A tiny house designed after a lunar lander
Just kidding—now we’ve seen everything. Naval architect Kurt Hughes designed the hexagon-shaped structure after the lander that astronauts piloted during the Apollo 11 landing. Sitting on three steel beams, the 250-square-foot home has plenty of nooks and lookout opportunities, plus a compact kitchen, breakfast nook, bathroom, and sleeping space for two. .
The maximalist charmer
Love maximalism? So does this 190-square-foot tiny house from Galeana Younger. The micro abode is chock full of vibrant patterns, colors, and decorative objects. We’re digging the black and white cactus-patterned wallpaper, robin’s egg blue ceiling, colorful geometric backsplash, not to mention layers of fun textiles.

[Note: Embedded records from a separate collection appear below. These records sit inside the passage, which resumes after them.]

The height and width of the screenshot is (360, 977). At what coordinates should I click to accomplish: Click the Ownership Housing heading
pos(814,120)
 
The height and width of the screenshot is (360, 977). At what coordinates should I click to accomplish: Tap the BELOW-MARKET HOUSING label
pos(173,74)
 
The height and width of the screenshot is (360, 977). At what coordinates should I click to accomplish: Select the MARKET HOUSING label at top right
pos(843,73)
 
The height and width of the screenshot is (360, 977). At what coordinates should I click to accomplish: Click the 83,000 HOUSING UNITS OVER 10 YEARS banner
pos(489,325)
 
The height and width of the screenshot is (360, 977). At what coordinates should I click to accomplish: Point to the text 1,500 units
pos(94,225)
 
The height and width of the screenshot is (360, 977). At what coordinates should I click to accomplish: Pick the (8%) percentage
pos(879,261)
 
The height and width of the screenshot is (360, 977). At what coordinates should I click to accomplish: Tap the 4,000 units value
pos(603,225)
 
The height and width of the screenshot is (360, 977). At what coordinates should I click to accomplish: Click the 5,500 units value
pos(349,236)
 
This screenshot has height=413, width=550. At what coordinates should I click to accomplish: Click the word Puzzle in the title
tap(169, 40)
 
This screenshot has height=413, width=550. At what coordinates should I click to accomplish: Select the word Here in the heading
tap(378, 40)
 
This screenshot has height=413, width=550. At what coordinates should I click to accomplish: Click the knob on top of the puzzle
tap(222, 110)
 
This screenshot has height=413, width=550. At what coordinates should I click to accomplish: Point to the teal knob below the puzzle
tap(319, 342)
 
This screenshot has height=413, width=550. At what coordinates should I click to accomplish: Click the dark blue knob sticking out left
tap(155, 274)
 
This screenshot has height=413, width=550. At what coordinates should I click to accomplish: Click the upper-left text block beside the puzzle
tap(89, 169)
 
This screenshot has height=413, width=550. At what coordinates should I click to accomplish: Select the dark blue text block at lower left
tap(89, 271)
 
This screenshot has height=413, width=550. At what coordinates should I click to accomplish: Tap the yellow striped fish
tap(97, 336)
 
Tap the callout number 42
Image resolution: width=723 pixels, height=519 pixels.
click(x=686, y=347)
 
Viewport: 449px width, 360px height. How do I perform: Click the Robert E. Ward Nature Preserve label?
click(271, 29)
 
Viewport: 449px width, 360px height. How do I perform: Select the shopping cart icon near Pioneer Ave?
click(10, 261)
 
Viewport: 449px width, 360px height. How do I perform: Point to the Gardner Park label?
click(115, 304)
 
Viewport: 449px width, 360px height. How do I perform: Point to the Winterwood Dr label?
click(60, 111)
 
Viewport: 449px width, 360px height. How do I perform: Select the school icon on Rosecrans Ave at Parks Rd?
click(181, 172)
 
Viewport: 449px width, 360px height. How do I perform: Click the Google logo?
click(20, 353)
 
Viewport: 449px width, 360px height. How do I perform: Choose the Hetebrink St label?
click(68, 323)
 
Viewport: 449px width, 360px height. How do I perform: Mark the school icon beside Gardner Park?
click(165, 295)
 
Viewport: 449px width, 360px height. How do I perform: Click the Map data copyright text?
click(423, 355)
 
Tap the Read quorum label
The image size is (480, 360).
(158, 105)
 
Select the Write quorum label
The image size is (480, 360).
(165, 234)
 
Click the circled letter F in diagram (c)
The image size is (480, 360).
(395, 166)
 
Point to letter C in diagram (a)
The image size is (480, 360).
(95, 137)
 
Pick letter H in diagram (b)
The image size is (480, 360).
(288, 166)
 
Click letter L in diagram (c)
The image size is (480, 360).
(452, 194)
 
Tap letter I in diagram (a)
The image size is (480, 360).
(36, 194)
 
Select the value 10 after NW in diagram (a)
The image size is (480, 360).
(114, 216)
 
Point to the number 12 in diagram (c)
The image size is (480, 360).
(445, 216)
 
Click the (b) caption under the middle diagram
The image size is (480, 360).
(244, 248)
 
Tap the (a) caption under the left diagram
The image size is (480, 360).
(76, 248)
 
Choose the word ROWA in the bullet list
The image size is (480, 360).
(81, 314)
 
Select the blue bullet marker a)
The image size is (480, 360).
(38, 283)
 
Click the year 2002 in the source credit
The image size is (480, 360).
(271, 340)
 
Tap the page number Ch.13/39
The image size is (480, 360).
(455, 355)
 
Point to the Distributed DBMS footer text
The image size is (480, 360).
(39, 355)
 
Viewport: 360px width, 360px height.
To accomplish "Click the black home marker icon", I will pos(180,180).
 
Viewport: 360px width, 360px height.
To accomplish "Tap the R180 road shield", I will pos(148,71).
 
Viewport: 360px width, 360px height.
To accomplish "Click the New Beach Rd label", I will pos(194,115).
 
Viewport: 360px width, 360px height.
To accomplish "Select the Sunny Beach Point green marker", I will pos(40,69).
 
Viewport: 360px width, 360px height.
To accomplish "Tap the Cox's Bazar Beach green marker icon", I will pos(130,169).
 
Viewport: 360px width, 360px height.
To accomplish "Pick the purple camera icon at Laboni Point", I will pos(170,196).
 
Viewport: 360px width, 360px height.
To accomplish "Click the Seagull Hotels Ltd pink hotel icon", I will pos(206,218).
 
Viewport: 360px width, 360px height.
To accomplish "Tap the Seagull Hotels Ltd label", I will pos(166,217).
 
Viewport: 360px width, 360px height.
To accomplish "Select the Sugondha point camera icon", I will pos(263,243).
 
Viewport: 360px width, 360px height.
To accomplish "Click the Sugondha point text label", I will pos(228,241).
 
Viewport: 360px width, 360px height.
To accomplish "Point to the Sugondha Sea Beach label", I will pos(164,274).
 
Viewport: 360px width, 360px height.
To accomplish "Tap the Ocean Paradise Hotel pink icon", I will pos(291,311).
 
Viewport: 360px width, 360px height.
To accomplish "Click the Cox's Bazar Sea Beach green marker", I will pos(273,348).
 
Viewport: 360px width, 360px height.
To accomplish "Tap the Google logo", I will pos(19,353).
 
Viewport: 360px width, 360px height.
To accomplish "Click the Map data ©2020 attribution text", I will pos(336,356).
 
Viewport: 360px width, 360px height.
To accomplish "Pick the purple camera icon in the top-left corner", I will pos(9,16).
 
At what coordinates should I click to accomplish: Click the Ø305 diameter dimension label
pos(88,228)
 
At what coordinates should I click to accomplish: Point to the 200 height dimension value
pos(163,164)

Modern farmhouse goes tiny
The popular “modern farmhouse” style of the moment is the name of the game with the Roost 36 model from North Carolina-based Perch and Nest. Accommodating up to four people, the family farmhouse on wheels boasts two lofted sleeping areas, a third sleeping nook, built-in shelving and storage, skylights, raw concrete kitchen counters, and distressed flooring. Bonus: An open-air porch for indoor-outdoor living, and, well, some necessary breathing room.

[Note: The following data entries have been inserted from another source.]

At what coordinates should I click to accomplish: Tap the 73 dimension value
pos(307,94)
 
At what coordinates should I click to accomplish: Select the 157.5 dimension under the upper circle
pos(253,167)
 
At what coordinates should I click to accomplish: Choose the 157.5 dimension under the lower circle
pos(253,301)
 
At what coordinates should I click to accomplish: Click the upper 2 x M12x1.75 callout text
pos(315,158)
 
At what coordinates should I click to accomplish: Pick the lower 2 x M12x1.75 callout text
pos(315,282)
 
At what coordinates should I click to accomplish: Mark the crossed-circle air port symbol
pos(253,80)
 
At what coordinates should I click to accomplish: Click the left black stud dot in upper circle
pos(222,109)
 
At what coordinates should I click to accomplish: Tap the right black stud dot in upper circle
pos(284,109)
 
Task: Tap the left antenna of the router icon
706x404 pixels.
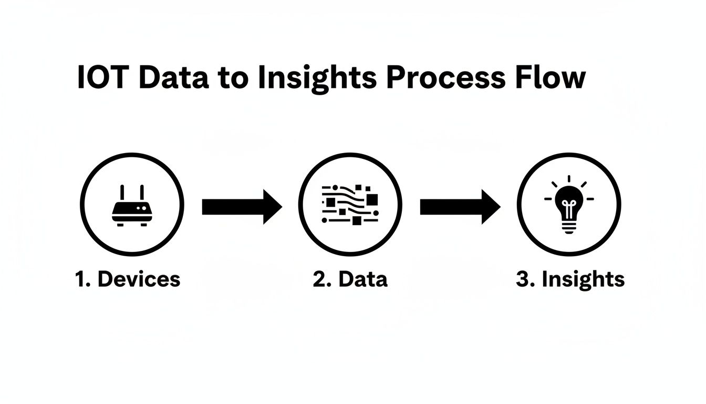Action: (122, 193)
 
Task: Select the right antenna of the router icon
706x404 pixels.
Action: (141, 193)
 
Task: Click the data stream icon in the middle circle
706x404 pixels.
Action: (350, 205)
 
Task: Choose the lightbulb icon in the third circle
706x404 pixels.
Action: (569, 205)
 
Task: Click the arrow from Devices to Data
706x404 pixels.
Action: (242, 207)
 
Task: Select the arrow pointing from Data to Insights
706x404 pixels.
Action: (460, 207)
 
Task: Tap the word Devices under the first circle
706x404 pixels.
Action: (139, 279)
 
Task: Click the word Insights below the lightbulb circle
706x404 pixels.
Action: (583, 279)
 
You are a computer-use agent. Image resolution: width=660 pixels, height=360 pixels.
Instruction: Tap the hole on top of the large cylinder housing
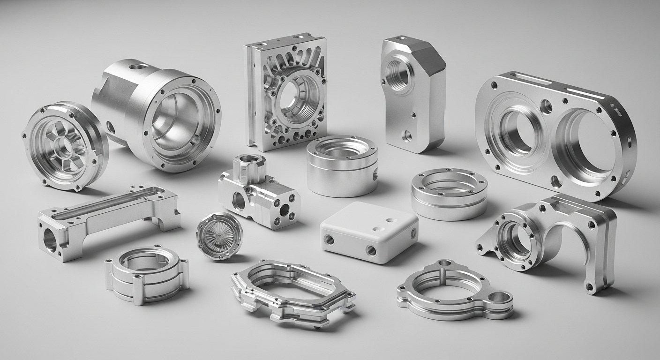click(137, 67)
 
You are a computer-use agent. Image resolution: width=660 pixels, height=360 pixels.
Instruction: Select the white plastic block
click(369, 231)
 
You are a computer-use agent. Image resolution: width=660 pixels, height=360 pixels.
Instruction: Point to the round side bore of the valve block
click(239, 201)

How adorable is this Tudor-style tiny house from Tiny Heirloom? The interior of the 220-square-foot home is appropriately traditional in style, with marble countertops, a gas fireplace, and dark-wood floors, and a wrought-iron metal staircase leads to the lofted bedroom.
The sustainable prototype
This past summer, Yale University’s Center for Ecosystems in Architecture and UN Environment, in collaboration with UN Habitat and Gray Organschi Architecture, unveiled an experimental tiny home that runs entirely on renewable energy. The 237-square-foot Ecological Living Module hosts a long list of sustainable systems to generate and save energy, including on-site water collection, plant-based air purification, passive cross-ventilation, and micro agriculture infrastructure.
The writer’s retreat
New Frontier Tiny Homes, maker of ultra-luxe tiny houses, created the Cornelia for the bestselling author Cornelia Funke. The space features dark wood, Scandinavian-style furniture, a small kitchen, lofted king-size bed, bathroom, and of course, a fold-down desk that looks out onto the forest for maximum writing vibes.
The party-ready house
This 236-square-foot-home from Modern Tiny Living lets you gather the friends for a snuggly good time. The Clover model features a platform hangout that looks remarkably like a tiny conversation pit, only elevated. The inward-facing built-in lounge area also comes with storage under the floor and banquette seating that folds out into a bed.
The drop-down bed strikes again
The Sturgis model from Cubist Engineering has a few impressive tricks up its sleeve, including a 4-foot by 8-foot configurable “obsession space” accessed via a hydraulic door opening. The other one is the queen bed hidden in the ceiling above the living room. Though we’ve seen it before, the drop-down bed trick never ceases to amaze.